Local oil retailers yesterday adjusted the prices of major fuel products at the pumps, with gasoline increasing by P1.40 per liter and diesel and kerosene by P1.20 per liter.
This marked the second straight week of across-the-board price increases, coming amid fears of supply tightening in the world oil crude market.
With the price hike taking effect today, the cumulative price adjustment for three weeks will result in P2.50 for gasoline and P1.60 for diesel and kerosene.
An independent fuel retailer said the adjustments are due to concerns about supply and trade, including new sanctions the United States slapped against oil producers and possible production cuts to be adopted by the Organization of the Petroleum Exporting Countries (OPEC) and its allies.
Seaoil and Caltex increased the per-liter price of gasoline by P1.40 and diesel and kerosene by P1.20.
Meanwhile, Jetti and Clean Fuel are imposing similar price adjustments for gasoline and diesel. These companies do not sell kerosene.
The latest data from the Department of Energy (DOE) showed that the price per liter in Manila as of March 25 reached P56.60 for gasoline (RON91), P53.90 for diesel, and P70.67 for kerosene.
Meanwhile, as of the same date, the DOE recorded a total net increase of P3.25 per liter of gasoline and diesel but a net decrease of P0.30 per liter of kerosene year-to-date.

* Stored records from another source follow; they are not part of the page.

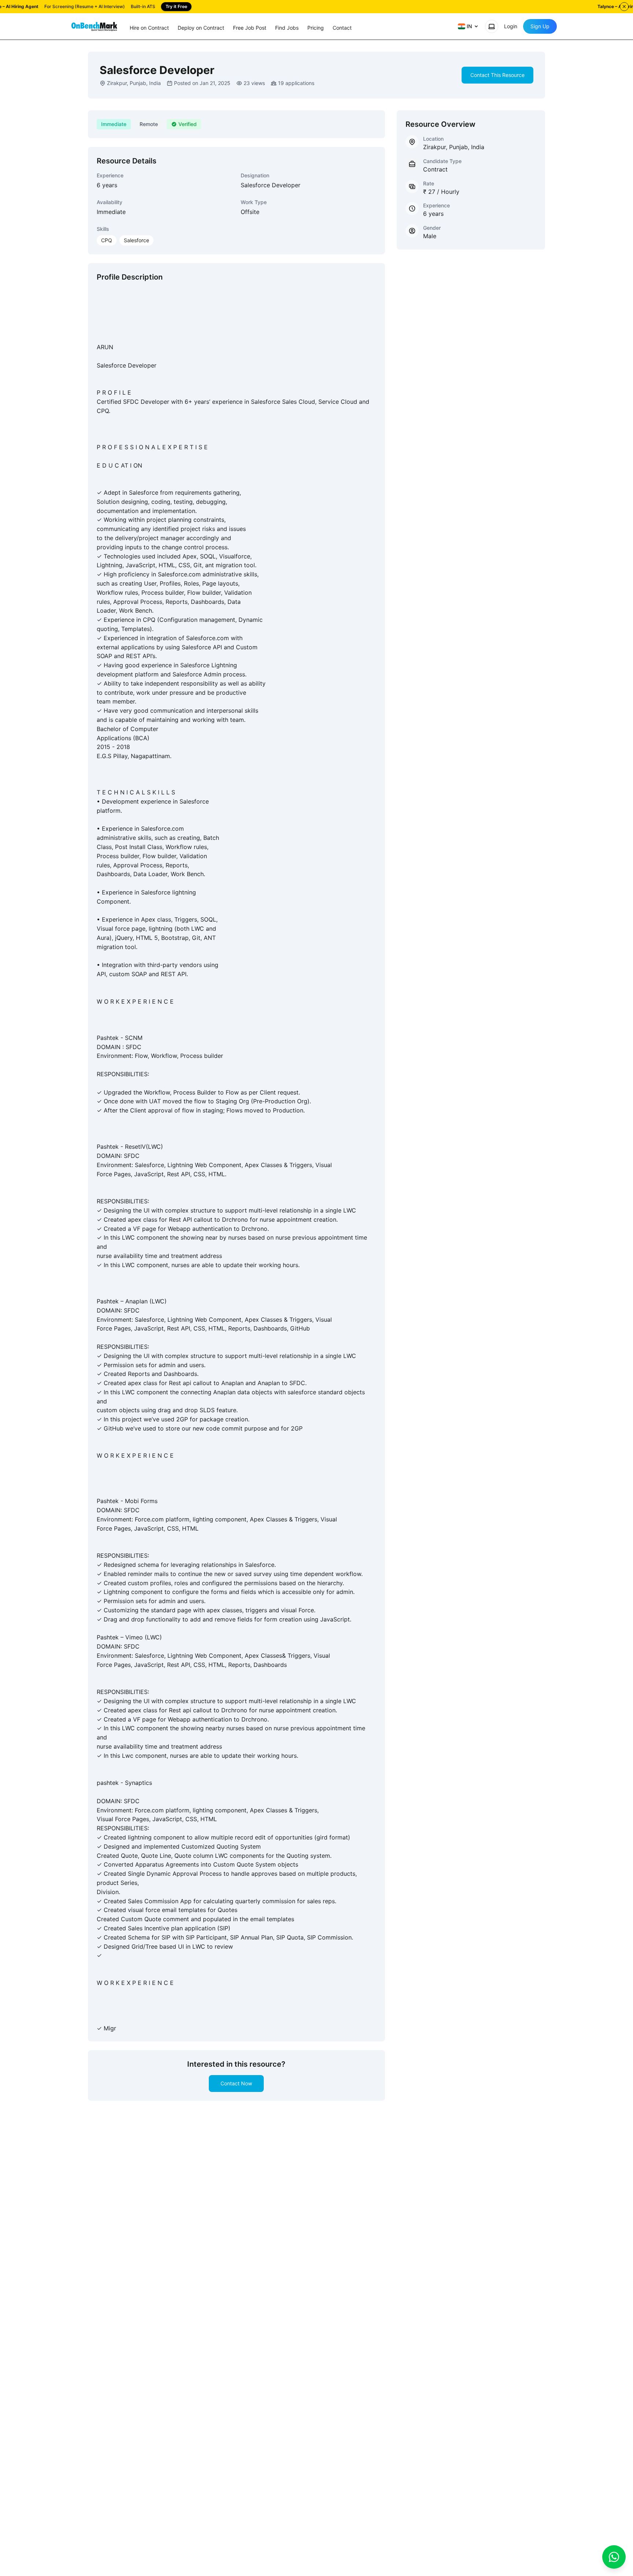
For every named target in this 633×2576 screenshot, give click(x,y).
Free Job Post (249, 28)
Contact (342, 28)
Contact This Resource (497, 75)
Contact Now (236, 2083)
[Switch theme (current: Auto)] (491, 26)
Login (510, 26)
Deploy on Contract (201, 28)
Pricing (315, 28)
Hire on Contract (149, 28)
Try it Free (176, 6)
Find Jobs (287, 28)
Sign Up (539, 26)
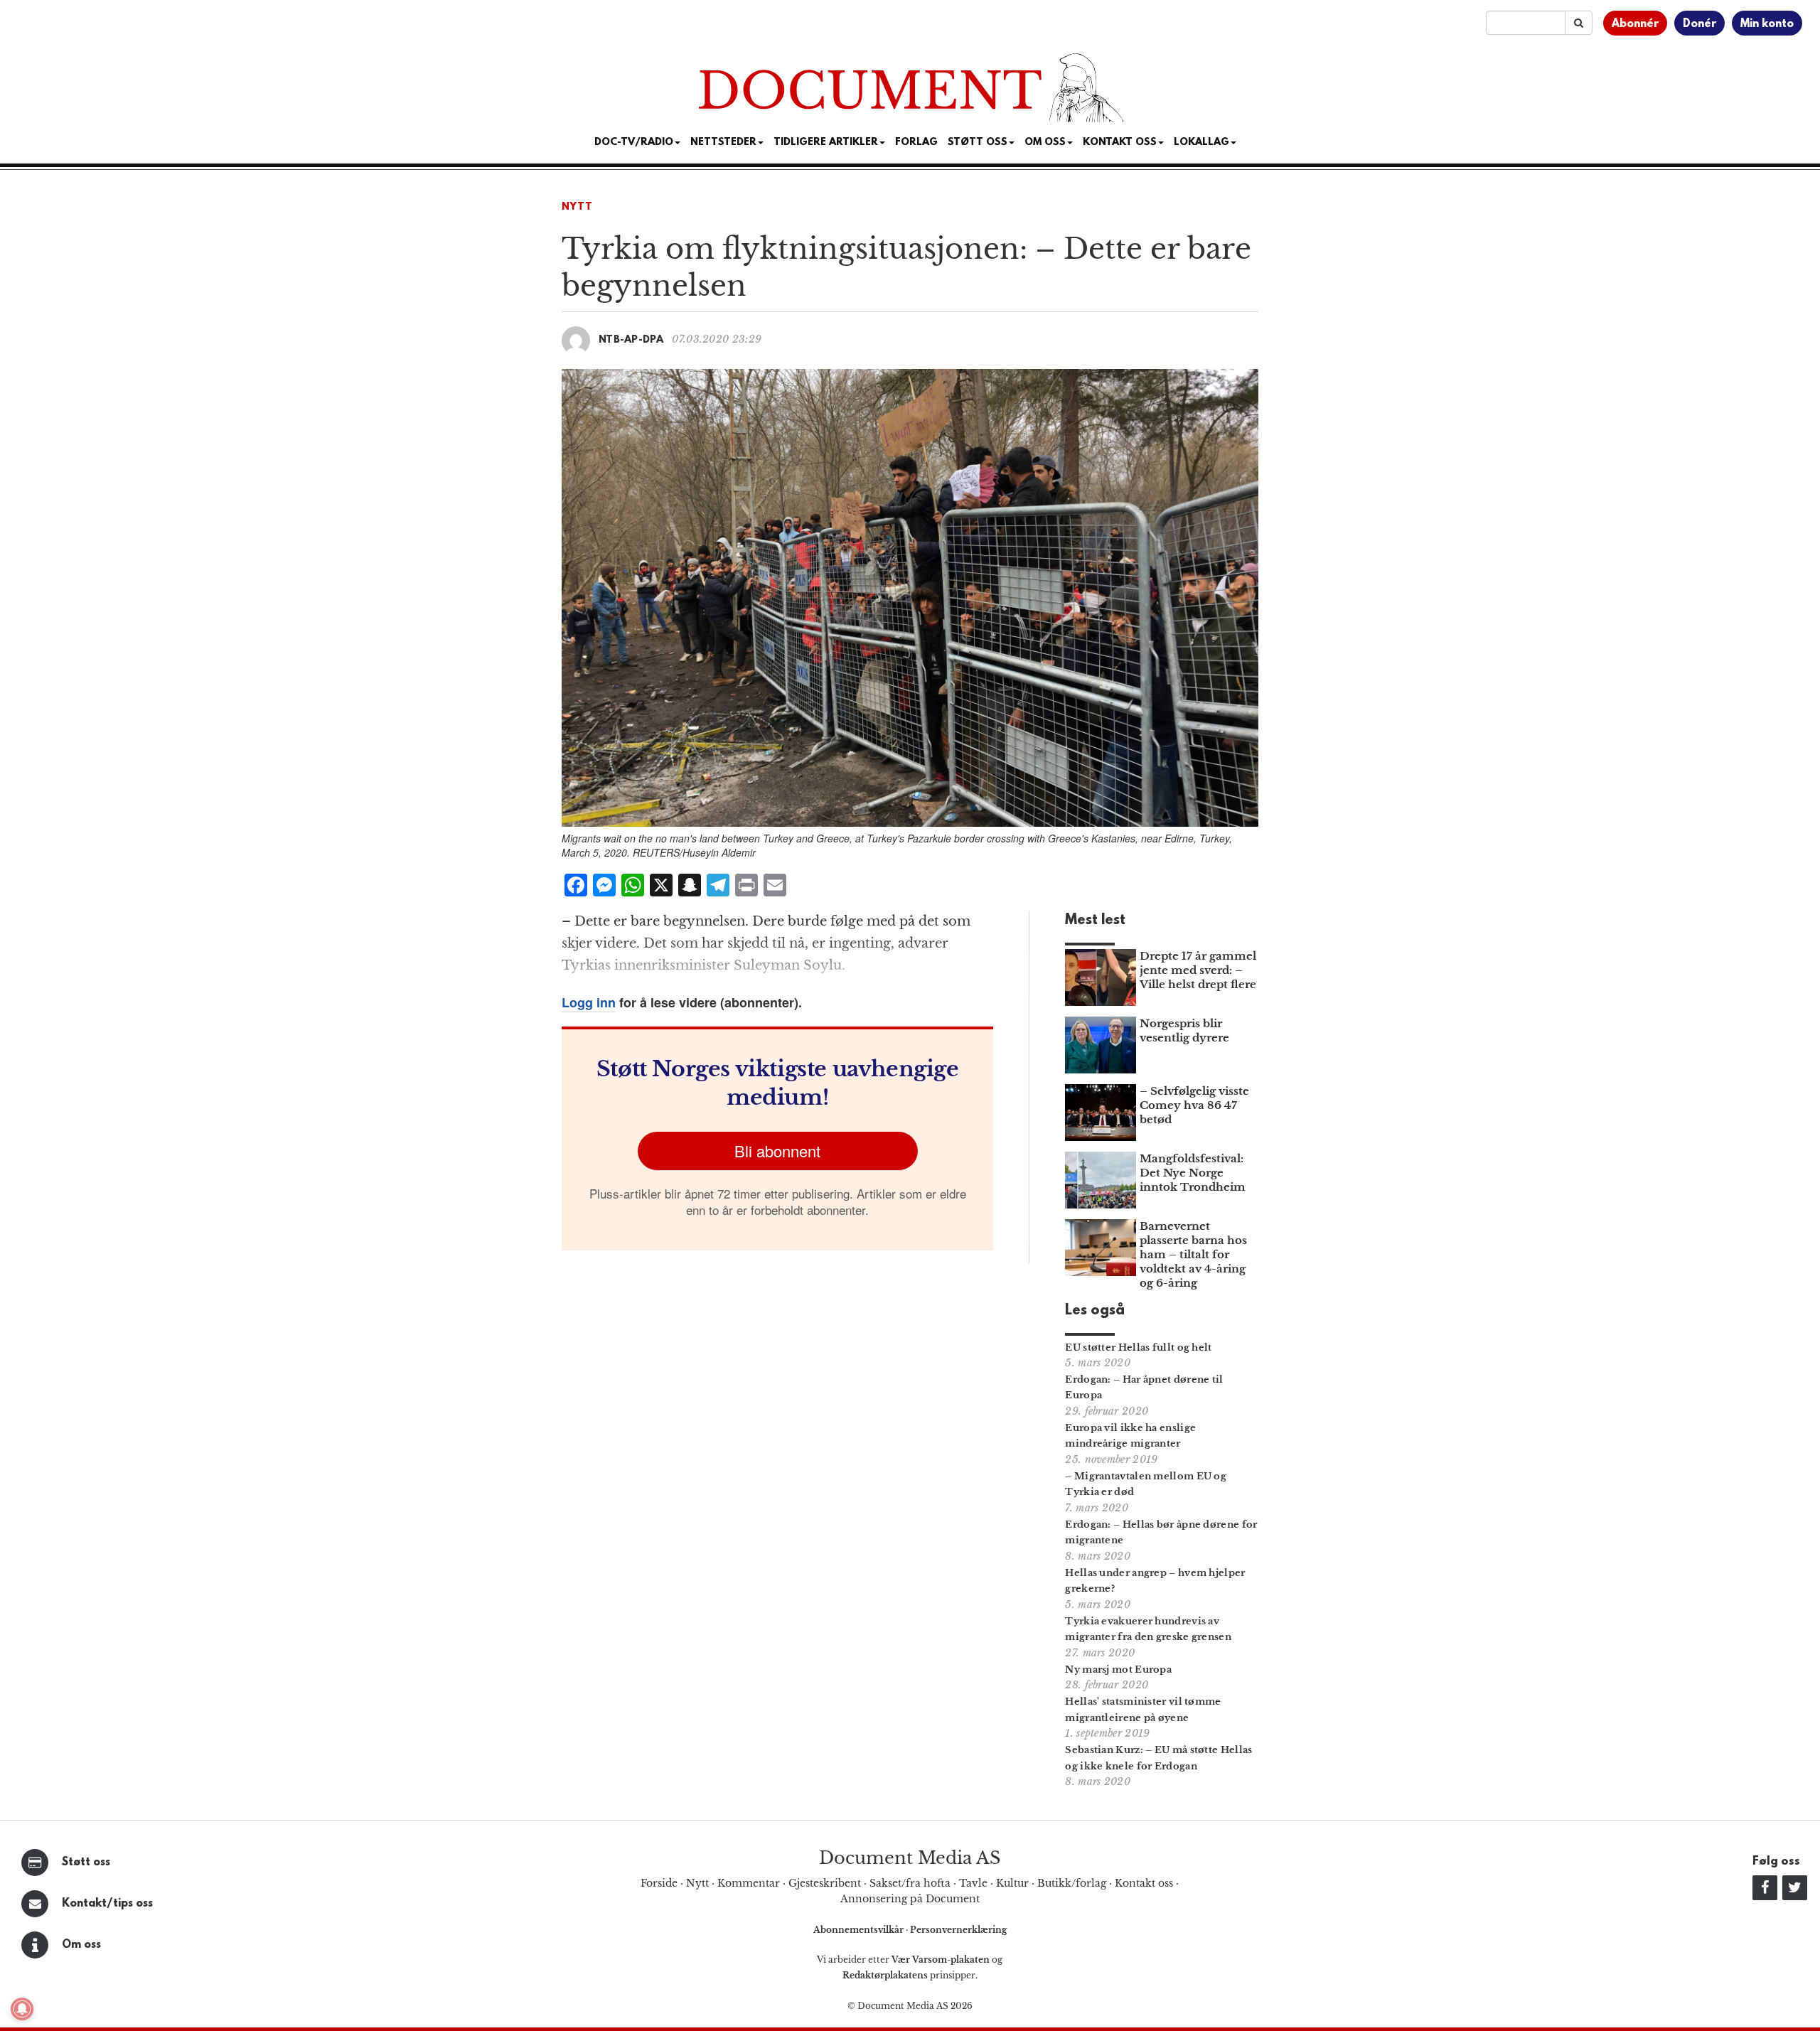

Leo Bellas, president of Jetti Petroleum Inc., told reporters that the factor pushing fuel prices up this week is the possible tightening of global crude supply amid
the US decision to implement fresh sanctions against Iran and tariff threats on Venezuelan oil buyers.
Bellas added that OPEC plans to require seven of its member nations to have additional oil output cuts to compensate for their past overproduction, which may greatly affect the group’s earlier announced production hikes starting April this year.
“Signs of healthy demand in the US as crude and fuel inventories fell more than expected overshadowed the adverse effects of the wider trade war on the world’s economy and demand for oil,” he explained.
Meanwhile, Rodela Romero, DOE’s Oil Industry Management Bureau director, said the continuing tension between Russia and Ukraine, which has affected both countries’ energy-related installations, has also impacted global crude prices.